Abstract
In this chapter, we demonstrate the detailed record of our efforts to forecast changes in the number of visitors and sales of the city center at Fukuoka City, Japan, caused by a large-scale commercial redevelopment, JR Hakata City. The purpose of doing this is twofold; The first is to describe and record the present state of the art to forecast the effects of urban development policies based coherently on consumer behavior changes, particularly consumer Kaiyu behavior changes. The second is to provide some challenging problems we faced in the present methodology employed and suggest a direction to improve the methodology further.
The uniqueness of our forecasting efforts lies in the approach based on the consumers’ behavior models explaining their choices about the frequency of visits to destinations and, in particular, their choices about how they undertake Kaiyu behaviors or shop-around behaviors among shopping sites in the city center. Consequently, our models become not probability-based ones but frequency-based ones. We also deal with the Kaiyu flows among various districts within a city center in terms of the number of people, revealing the accompanied money flows within the city center.

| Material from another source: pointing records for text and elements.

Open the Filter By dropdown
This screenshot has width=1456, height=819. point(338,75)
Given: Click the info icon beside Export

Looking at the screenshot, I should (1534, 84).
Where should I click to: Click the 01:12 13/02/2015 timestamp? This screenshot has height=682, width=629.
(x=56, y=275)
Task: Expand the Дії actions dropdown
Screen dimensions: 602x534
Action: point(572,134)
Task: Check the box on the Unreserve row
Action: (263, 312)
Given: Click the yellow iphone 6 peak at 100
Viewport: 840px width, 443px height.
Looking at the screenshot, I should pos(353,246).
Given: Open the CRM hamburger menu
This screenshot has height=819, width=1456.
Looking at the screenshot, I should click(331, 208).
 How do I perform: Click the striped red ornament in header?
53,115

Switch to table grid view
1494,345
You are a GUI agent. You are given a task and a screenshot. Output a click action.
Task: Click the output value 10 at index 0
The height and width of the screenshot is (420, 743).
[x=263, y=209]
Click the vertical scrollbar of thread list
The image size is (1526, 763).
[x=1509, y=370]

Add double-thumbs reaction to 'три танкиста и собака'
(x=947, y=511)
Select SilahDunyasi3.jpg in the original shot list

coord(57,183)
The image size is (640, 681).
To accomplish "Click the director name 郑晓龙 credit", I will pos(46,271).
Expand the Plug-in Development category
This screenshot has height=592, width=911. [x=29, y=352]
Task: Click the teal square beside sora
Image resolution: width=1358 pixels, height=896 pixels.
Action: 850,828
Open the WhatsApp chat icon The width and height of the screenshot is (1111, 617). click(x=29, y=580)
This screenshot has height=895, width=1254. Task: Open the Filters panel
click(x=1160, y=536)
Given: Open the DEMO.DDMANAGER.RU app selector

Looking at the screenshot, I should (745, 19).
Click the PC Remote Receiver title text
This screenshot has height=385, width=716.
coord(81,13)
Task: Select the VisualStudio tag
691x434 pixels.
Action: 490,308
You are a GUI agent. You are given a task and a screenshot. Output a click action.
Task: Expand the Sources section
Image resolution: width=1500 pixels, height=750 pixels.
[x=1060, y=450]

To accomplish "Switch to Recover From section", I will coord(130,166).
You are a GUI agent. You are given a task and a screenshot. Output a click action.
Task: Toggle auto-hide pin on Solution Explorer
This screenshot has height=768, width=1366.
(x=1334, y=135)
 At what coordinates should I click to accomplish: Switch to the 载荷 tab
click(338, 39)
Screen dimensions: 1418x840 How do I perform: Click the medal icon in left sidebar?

Furthermore, Fukuoka City is a twin city with two core CBDs, Tenjin, the area with the largest retail agglomeration, and Hakata, having the railroad station terminal redeveloped as JR Hakata City this time. Thus the focus of our forecasting efforts is how Tenjin’s supremacy will change through the large-scale development carried out on one side of the twin cores. The novel feature of our efforts to explore this is that we dig deep into how the supremacy of Tenjin as a destination will change by exploring a causal path, the Hakata’s intervening opportunity effects on the destination Tenjin, from predicting the number of visitors to Tenjin intercepted by Hakata, the midway to the destination Tenjin, after the large-scale retail development at Hakata.
When carrying out our forecastings, we utilize several methods we developed ourselves, such as the weighted Poisson models for the on-site samples, the Kaiyu Markov model with covariates, and the consistent estimation method for the Kaiyu path density from the on-site samples. These methods correspond to respective aspects of a unique individual’s entire behavior. Thus the results obtained from these methods should have coherency. However, the most challenging problem we faced in our forecasting task was how to keep consistency between the results from different models and data. Therefore, while describing the detailed records of our forecasting efforts, we also indicate and discuss how to address the problem and improve the present methodology.